== Your instructions ==
Give the listing again in full and exactly, apart from its pictures.

== Supplied records ==
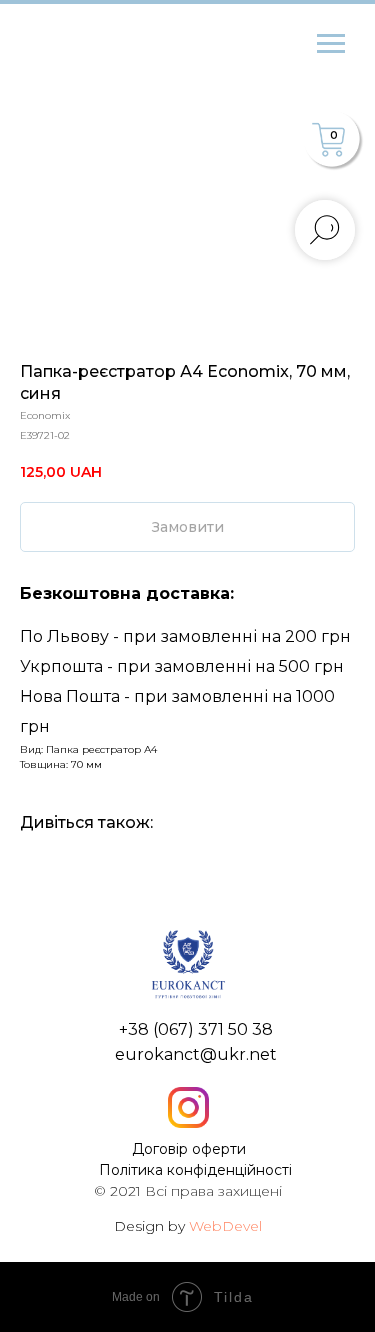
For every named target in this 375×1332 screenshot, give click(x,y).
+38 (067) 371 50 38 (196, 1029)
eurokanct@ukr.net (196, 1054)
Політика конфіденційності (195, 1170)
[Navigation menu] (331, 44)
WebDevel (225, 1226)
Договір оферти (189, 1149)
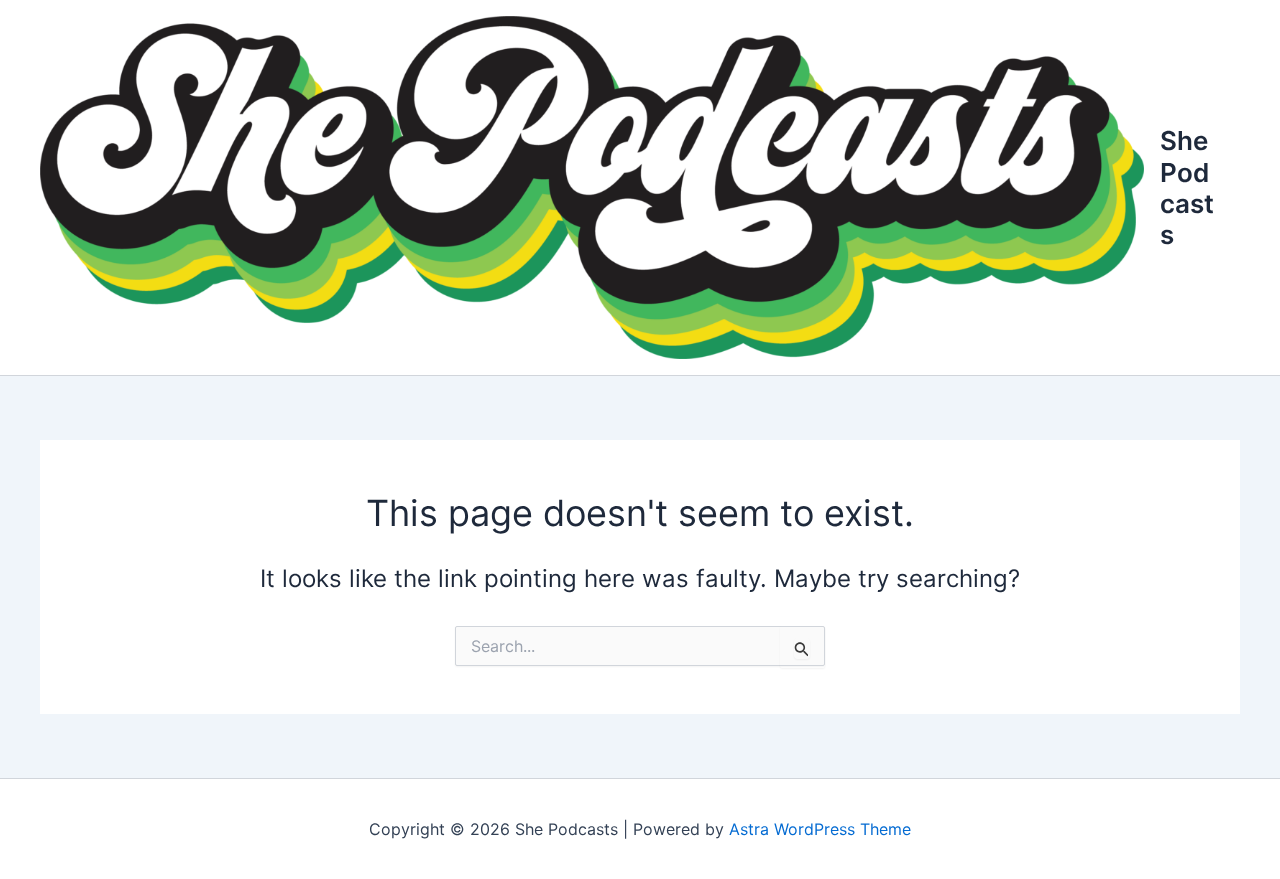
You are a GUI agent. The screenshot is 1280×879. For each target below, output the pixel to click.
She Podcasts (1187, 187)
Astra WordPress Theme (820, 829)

== Response below ==
For every named target in this 375×1332 screenshot, give click(x,y).
+38 (067) 371 50 38 (196, 1029)
eurokanct@ukr.net (196, 1054)
Політика конфіденційності (195, 1170)
[Navigation menu] (331, 44)
WebDevel (225, 1226)
Договір оферти (189, 1149)
You are a GUI agent. The screenshot is 1280×879. For each target below, output the pixel to click.
She Podcasts (1187, 187)
Astra WordPress Theme (820, 829)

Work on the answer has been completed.